§ **TASK GOAL**: Please state how many lines of the records contain the string "participant". Reply with the number alone.

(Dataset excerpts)
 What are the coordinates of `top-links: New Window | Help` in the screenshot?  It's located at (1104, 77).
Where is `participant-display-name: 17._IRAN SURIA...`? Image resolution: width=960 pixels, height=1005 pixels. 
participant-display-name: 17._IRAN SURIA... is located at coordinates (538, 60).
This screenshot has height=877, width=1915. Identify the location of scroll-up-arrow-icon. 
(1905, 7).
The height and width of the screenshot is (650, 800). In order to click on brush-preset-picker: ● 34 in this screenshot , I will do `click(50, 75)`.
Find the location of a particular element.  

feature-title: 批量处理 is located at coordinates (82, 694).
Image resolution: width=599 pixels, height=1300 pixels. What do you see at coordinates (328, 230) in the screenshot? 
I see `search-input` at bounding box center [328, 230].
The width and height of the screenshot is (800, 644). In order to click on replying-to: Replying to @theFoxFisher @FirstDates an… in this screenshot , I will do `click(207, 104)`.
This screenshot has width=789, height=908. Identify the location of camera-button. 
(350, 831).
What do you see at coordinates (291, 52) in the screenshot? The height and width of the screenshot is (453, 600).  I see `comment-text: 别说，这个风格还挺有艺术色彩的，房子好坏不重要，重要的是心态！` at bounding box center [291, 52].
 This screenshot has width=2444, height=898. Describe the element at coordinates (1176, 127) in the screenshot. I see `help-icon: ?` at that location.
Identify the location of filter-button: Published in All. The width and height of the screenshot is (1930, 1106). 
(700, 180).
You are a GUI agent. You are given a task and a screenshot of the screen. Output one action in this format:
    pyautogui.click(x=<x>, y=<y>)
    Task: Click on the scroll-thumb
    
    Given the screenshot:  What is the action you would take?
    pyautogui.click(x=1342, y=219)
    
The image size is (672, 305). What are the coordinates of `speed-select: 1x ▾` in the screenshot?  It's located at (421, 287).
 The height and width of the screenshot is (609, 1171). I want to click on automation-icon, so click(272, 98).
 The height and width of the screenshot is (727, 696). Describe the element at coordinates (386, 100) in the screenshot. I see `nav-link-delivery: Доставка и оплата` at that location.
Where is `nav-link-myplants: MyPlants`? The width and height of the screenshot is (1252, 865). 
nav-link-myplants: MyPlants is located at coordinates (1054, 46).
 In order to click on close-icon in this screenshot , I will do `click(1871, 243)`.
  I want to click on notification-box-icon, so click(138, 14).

§ **FINISHED TASK**: 2